The goal of FTA is to produce reliable metrics about code that supports refactoring decisions.

Large files with high levels of complexity, containing many parts and many paths are significantly more difficult to maintain than smaller, simpler files. On a per-file basis, FTA aims to help developers identify and avoid too much concentrated complexity.

To this end, under the hood, FTA analyzes code to produce 4 key metrics:

  • The Halstead Metrics: uses the unique and total number of operators and operands in the code to calculate several complexity measures such as size, vocabulary, difficulty, time to program and "delivered bugs". See below for more information.
  • Cyclomatic Complexity: the effective number of distinct logical paths through the code
  • Lines of code
  • FTA Score: A normalized aggregate of the other metrics that provides an overall indication of maintainability

For convenience, the FTA Score serves as a general, overall indication of the quality of a particular TypeScript file. FTA will also output a TLDR assessment for files:

FTA ScoreAssessment
> 60Needs Improvement - Difficult to maintain
50-60Could be better - Reasonably maintainable
< 50OK - Considered maintainable

That said, all metrics are exposed and it is up to users to decide how it's metrics can enhance productivity for your team.

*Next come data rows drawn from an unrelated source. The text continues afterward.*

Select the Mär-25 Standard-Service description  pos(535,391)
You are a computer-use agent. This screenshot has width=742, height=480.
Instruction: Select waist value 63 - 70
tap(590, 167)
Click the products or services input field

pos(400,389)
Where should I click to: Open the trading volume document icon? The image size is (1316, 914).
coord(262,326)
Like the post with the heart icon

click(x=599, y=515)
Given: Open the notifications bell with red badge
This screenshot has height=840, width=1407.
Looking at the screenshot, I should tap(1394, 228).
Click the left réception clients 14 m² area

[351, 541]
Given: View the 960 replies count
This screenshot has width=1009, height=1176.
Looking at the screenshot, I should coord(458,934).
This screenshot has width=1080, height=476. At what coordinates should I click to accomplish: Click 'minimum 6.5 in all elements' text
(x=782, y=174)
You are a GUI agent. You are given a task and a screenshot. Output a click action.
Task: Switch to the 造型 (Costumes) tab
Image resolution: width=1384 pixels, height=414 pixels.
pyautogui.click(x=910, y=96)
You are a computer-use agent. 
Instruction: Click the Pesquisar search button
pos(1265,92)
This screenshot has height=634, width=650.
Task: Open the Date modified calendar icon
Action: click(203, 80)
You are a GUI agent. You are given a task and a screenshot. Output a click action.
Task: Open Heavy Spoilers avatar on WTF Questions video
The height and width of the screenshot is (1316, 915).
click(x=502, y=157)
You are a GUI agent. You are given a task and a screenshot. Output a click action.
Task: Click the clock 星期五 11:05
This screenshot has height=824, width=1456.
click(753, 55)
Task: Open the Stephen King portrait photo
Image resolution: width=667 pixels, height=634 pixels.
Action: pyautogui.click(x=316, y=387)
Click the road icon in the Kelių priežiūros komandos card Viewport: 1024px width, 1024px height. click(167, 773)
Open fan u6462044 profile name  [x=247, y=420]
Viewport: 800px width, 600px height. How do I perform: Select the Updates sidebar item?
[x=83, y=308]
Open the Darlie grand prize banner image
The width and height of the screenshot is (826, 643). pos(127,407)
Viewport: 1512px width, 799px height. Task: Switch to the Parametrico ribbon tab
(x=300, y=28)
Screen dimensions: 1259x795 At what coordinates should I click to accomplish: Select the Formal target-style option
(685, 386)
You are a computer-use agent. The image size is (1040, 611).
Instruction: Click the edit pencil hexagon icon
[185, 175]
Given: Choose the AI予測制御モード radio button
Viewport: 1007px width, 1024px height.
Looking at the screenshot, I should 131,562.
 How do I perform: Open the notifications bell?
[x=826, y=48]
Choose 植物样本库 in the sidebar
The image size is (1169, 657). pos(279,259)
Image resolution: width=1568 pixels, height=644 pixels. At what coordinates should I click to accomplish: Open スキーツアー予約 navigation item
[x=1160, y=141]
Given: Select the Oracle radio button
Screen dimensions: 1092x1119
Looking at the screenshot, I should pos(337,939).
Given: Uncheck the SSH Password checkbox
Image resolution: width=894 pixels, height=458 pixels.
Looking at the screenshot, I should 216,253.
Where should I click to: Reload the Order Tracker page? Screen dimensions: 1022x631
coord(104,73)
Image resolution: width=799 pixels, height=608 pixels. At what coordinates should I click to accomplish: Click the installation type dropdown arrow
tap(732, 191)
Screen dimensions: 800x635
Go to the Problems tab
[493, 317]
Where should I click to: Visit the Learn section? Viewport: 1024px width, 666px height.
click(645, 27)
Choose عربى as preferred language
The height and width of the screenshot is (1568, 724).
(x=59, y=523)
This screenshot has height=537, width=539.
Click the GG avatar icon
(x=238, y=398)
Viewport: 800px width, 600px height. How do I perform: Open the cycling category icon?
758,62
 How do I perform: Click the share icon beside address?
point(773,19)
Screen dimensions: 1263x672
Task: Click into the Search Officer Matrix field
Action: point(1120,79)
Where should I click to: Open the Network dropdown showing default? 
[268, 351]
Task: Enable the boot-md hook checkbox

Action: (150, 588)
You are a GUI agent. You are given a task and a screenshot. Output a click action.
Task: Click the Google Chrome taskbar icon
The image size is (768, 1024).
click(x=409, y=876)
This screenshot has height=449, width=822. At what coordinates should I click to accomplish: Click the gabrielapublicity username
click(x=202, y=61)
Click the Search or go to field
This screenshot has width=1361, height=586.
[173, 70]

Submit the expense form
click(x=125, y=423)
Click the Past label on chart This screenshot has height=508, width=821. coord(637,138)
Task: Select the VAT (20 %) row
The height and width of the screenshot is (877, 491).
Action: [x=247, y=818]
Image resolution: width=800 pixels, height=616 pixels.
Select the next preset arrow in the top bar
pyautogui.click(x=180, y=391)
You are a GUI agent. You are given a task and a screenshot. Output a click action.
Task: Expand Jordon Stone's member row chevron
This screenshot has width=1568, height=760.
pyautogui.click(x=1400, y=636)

The full metrics available for each file:

  "file_name": "combineReducers.ts",
  "cyclo": 28,
  "halstead": {
    "uniq_operators": 28,
    "uniq_operands": 67,
    "total_operators": 271,
    "total_operands": 239,
    "program_length": 95,
    "vocabulary_size": 510,
    "volume": 854.4635765015915,
    "difficulty": 37.84518828451883,
    "effort": 32337.33493496609,
    "time": 1796.5186074981161,
    "bugs": 0.2848211921671972
  "line_count": 202,
  "fta_score": 61.61052634575169,
  "assessment": "(Needs improvement)"

Halstead Complexity Measures

Halstead complexity measures are a set of software metrics developed by Maurice Halstead in 1977, aimed at quantifying the complexity of a program. They're calculated using properties of the source code, focusing on the operators and operands used.

Measure NameDescriptionTLDR
Program Length (N)The total count of operators and operands.The number of "parts" (operators and operands) in your code.
Program Vocabulary (n)The total count of unique operators and operands.The number of unique "parts" in your code.
Volume (V)A measure of the size of the program. V = N * log2(n).An estimate of how much "space" the code takes up.
Difficulty (D)Quantifies how difficult a program is to write or understand. D = (n1/2) * (N2/n2).How hard is this code to understand?
Effort (E)An estimation of the amount of work required to write a program. E = D * V.How much logical work is required to write this code?
Time required to program (T)An estimation of the time required to write the program. T = E / 18 (seconds).How long might this code take to write?
Bugs predicted (B)An estimation of the number of bugs in the program. B = V / 3000.How buggy is this code likely to be?

These measures are somewhat theoretical and their practical application can be debated, however, they provide a mathematical basis to reason about code complexity.

When combined with Cyclomatic Complexity and number of lines to produce FTA Score, we get a reasonable idea about when code is becoming difficult to maintain.

Since FTA exposes all metrics, users are free to interpret these outputs however they choose, i.e, can opt-out of using the provided FTA Score or Assessment and instead write their own algorithm.

Interpreting Results

For the vast majority of projects, it is very likely that FTA will tell you that you have at least some files that Could be better or Needs improvement. The bar for achieving OK is fairly high (max FTA score of 50, see above), meaning you can only store a limited amount of operators, operands and logical paths within a single file before FTA will start telling you that improvement is needed.

FTA encourages breaking down large, complex files into smaller, more maintainable parts. Simplifying and breaking apart code is the only effective way to improve FTA scores.

It's entirely reasonable that you might consider something maintainable that has a high FTA score. FTA aims to provide guidance, but not dictate what is OK and what is not. In reality, there are many other factors you should take into account when evaluating the maintainability of code. FTA simply provides you with some baseline information to work with, particularly for files that have very high FTA scores - that usually indicates a smell.

You can optionally set FTA score limits for your project so that new files that exceed the current-worst-fta-score (or other arbitrary limit you wish to enforce) are prohibited in CI. See Configuration.